Distraídos conversábamos cuando nuestra hermana puso sobre la mesa de té, la cabeza de nuestro perrito. Creyendo soñar, vi esa cabeza raída y cercenada en el comienzo del cuello, rota, sin sangre, secos por completo los bordes de la separación. Me pareció que me miraba con ojos tristes.
Preguntamos a mi hermanita qué había pasado. Ella dijo que encontró el cuerpo junto a la verja de hierro de filosas aristas y la cabeza a alguna distancia de la acera... El pobre perrito, sin duda, había sacado la cabeza para mirar el codiciado mundo externo y alguien subió con su vehículo y lo decapitó.
Corrí hasta la verja, levanté el cuerpo, lo llevé hasta la mesa de té y para evitar a mi alma la visión sangrienta de las cavidades donde están los hilos que movían un ser tan afectuoso, junté la cabeza con el cuerpo, dando a esta varias vueltas, como si la tornillase. Luego le puse tafetán engomado, unos cartones como sostén y até un pañuelo encima.

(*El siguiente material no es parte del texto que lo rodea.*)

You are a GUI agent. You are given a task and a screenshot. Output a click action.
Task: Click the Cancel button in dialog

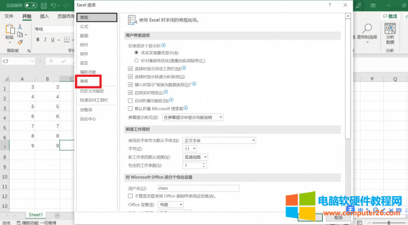coord(338,217)
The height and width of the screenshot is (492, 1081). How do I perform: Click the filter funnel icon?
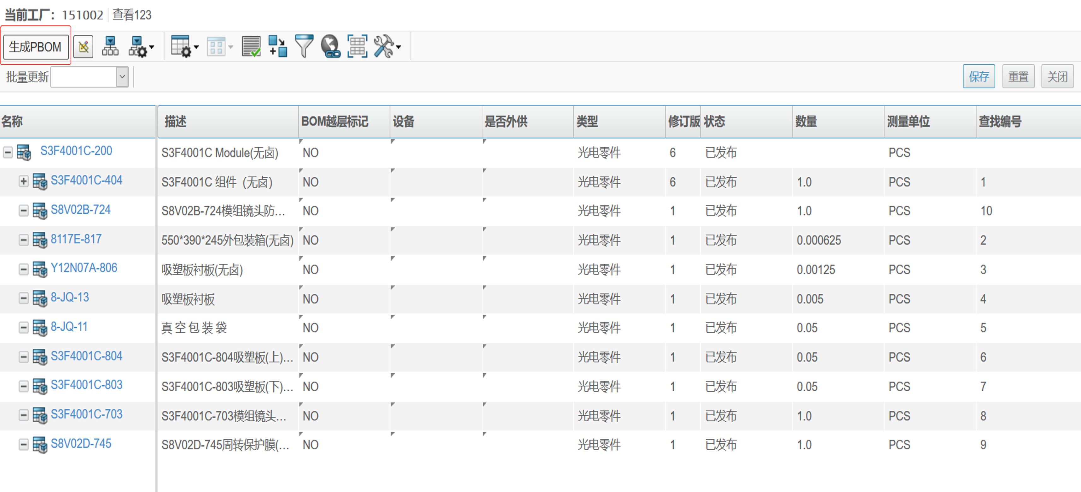pyautogui.click(x=304, y=47)
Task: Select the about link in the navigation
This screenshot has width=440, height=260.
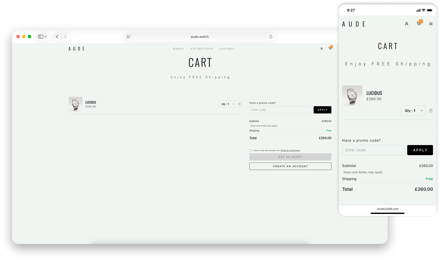Action: (x=178, y=49)
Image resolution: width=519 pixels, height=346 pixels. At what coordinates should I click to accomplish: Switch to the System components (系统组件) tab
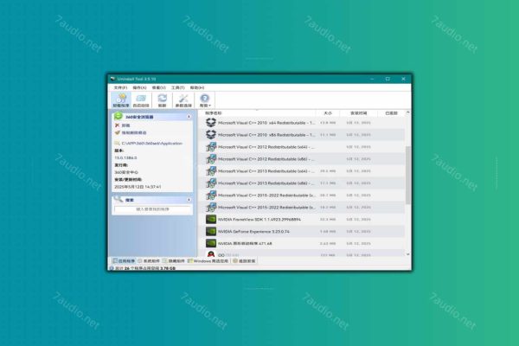151,260
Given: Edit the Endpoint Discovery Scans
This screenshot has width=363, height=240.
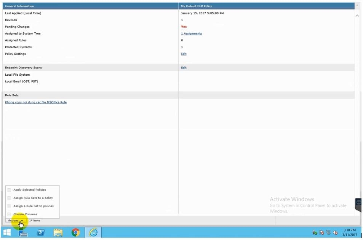Looking at the screenshot, I should (184, 68).
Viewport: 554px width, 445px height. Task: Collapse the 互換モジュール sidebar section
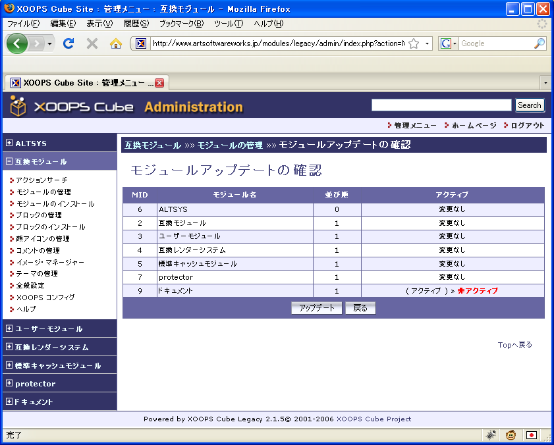point(9,161)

En mi anhelo de ver su vida, lo empujé. Dio con todo el costado en el suelo. Después inició un movimiento renqueando y dando tumbos y en cierto momento en que cayó en uno de los pequeños estanques del jardín se dejó estar con riesgo de ahogarse. Lo saqué y continuó su vida confusa, andando en círculo, sin sacudirse el agua. Al fin caminó arrastrándose y, antes de detenerse para siempre, me lamió la mano.
Mi hermana y algunos chicos lloraban.